Mr Frydman built up the website for the next 20 years, often collaborating with the French tourism agency and the consulate in Los Angeles. The tourism bureau even awarded Mr Frydman’s site in 2009 with a “Best Website” award.

The legal battle began in 2015, however, when the French government filed legal paperwork in France which accused Mr Frydman of having created the website in “bad faith” and ran it without permission. They made no attempts to buy the site, according to Mr Frydman but argued that the domain was the rightful property of the government.

The case is currently being appealed in France’s highest court but in the meantime, he has filed a counter-suit in US federal court which accused the government of “cyber-squatting” and "reverse domain-name hijacking," or taking the domain name away from the original owner.

London 2012 website scene from BBC's W1A

As The Verge news outlet reported the site had gone dark “overnight” after “it had been a tourist and travel booking site” for 24 years “and all associated email addresses were suddenly bouncing back. In a matter of minutes, a unique and lucrative asset had gone up in smoke”.

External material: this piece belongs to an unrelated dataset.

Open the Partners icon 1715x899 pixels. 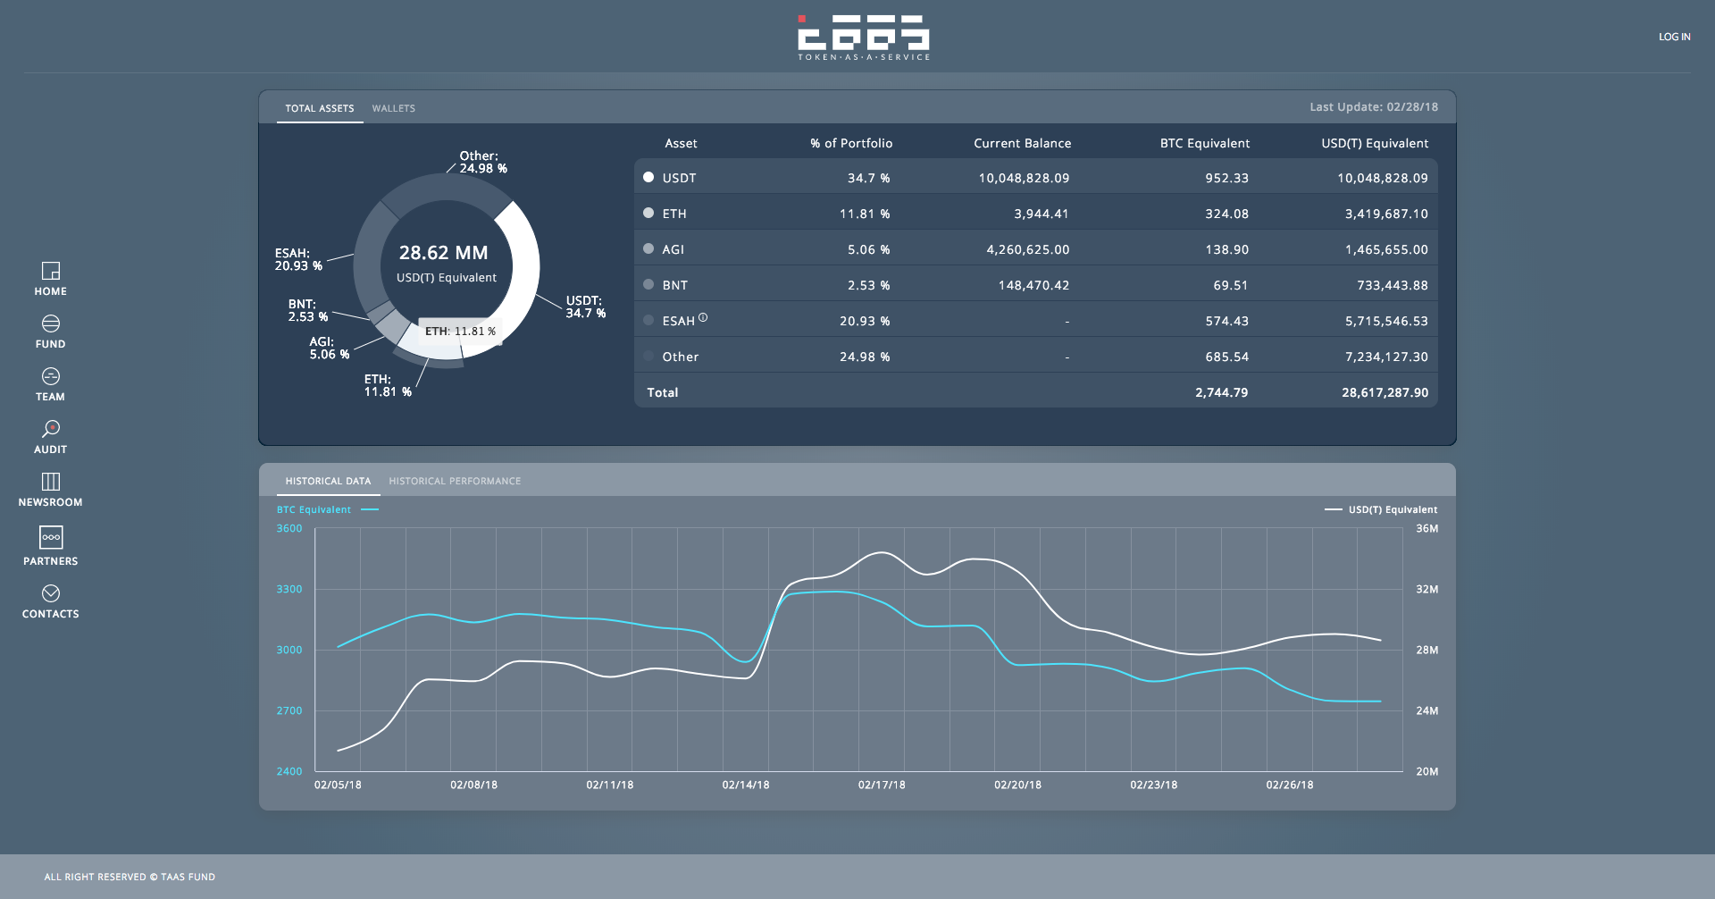pyautogui.click(x=51, y=537)
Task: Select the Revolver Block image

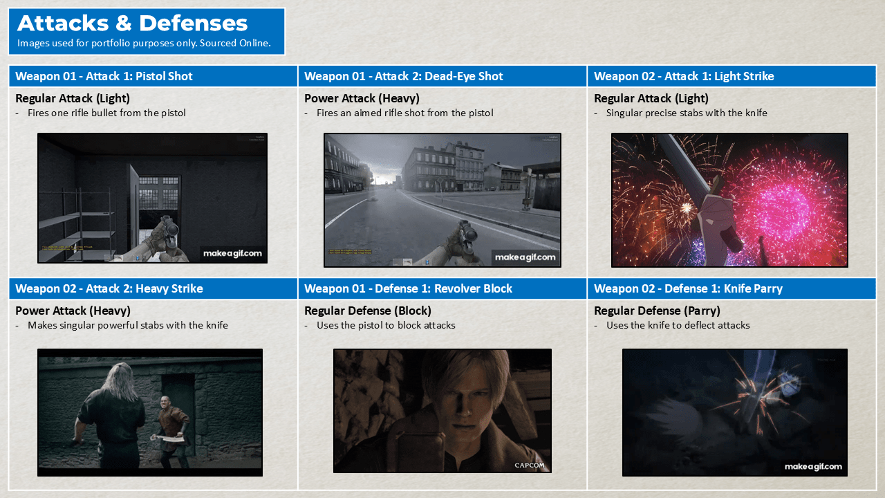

“It’s been incredibly challenging. I have no contingency for this,” Mr Frydman told The Verge. The expat had begun the website early in internet history when he was at a “crossroads” in his career because he saw the potential of it. Among travel bookings, there was travel advice and tips, French news updates through the Le Monde newspaper, and also offered paid subscription and package holiday deals.

The site at one point had up to 100,000 visitors a month and while Mr Frydman had other domain names, France.com eventually became his sole project.

The domain had been registered under Web.com but at some point before the March 2018 transfer it had been shifted over to French registrar OVH, which will likely not fall under US federal jurisdiction, unlike Web.com.